How to make your swim last
26 May 2026 · by Ander Swim
Sun, salt, chlorine, sunscreen — a few small habits will keep your suit holding shape long past the trip.
Swimwear has a hard life. Spray tan, sunscreen, pool chlorine, ocean salt, sand, the friction of a thong cut moving with you all day. Even the best fabric eventually shows it. The good news: a few small habits will keep your favourite pieces holding shape long past the trip.
Rinse the second you're out
Cold tap water, two minutes. This one step undoes most of the damage from chlorine and salt before either has a chance to set into the fibres. Do it the moment you're out — not back at the villa, not the next morning. A hotel sink works fine.

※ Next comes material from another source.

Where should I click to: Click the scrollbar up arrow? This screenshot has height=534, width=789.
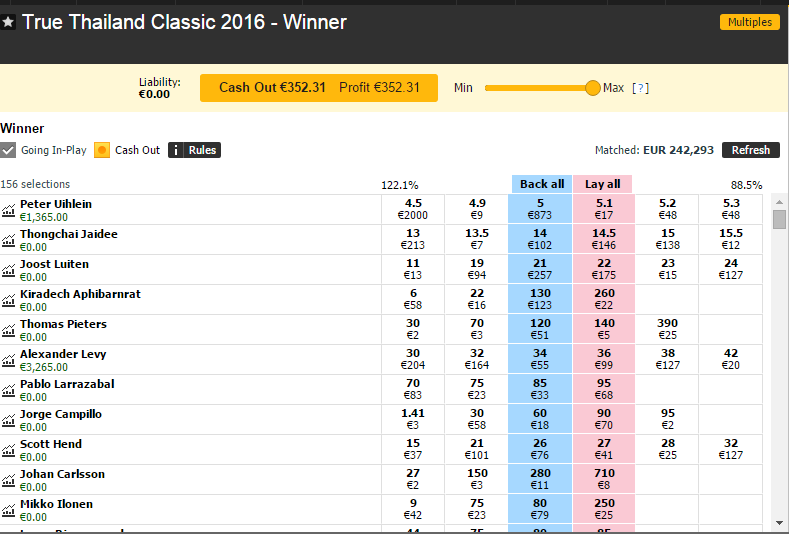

Hand-wash, never the machine
Mild soap, lukewarm water, gentle squeeze. Twisting and wringing breaks the elastane down faster than anything else — and elastane is what holds a cheeky or thong cut where it's meant to sit. Even a quick rinse and lay-flat is better than the machine.
Dry flat, dry shade
Direct sun fades prints and weakens the elastane. Lay flat on a towel somewhere airy. Skip the dryer entirely, and don't drape over the back of a sun lounger.
Rotate
Elastane needs a day or two to recover its shape between wears. Two suits in rotation will outlast one suit worn every day. Pack two.
Sunscreen is the silent killer
Oily sunscreens stain pale fabrics, and the chemical filters in some SPFs degrade elastane on contact. Let it fully absorb — ten minutes — before pulling your suit on. If you can, spray over the top of the suit, not under it.
Pack it dry
If you're flying home with a damp suit in a plastic bag, wash and dry it as soon as you land. Damp + dark + 24 hours is how prints start to bleed.